Today's title is brought to you by my feeling that I've already made enough puns using Kant's last name. It is also the last post focusing on running people over with trains for the near future, I think. I have written about Kant a number of times, and you are welcome to search my blog for his name if you want to read more of my thoughts regarding his ethical philosophies, but I think this post will be self-contained in that respect. However, I hope you are current on our conversations on Trains, Organs, and Liberals.
When last we spoke, we ran into the odd problem that taking someone's organs to save the lives of many other people seemed immoral, while directing a train to run over someone if it meant saving the lives of many other people seemed quite moral.

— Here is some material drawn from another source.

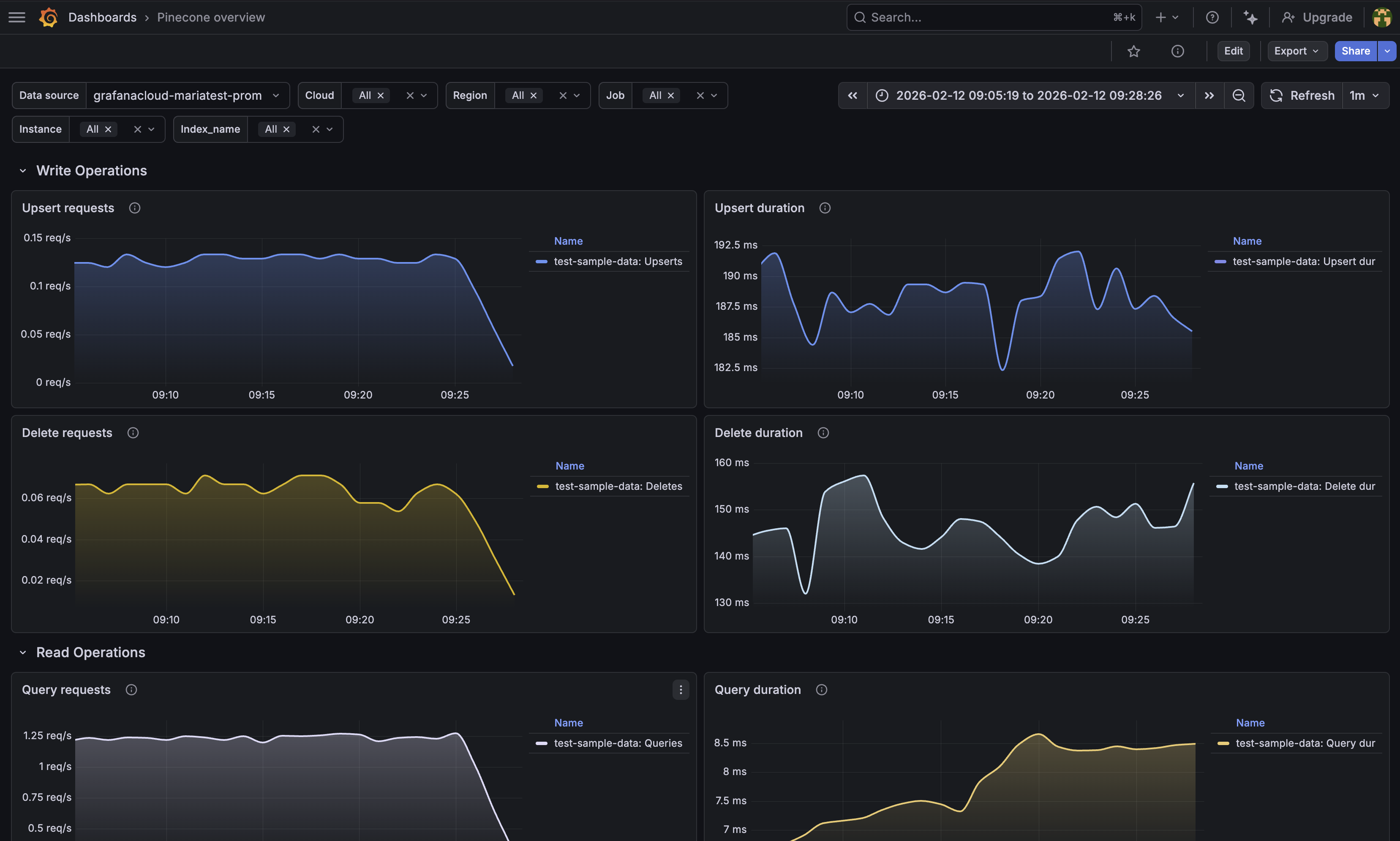Remove the All chip from Cloud filter
The height and width of the screenshot is (841, 1400).
381,95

I feel we can tie the difference back to Kant's categorical imperitive, which has been explained as an obligation to recognize other humans as moral agents, rather than simply tools to accomplish our own goals. When we harvest someone's organs to save the lives of others, we are using that person as a means to help those other people, if we divert a train into someone to avoid it hitting other people, the first person getting hit isn't a means, it is a consequence.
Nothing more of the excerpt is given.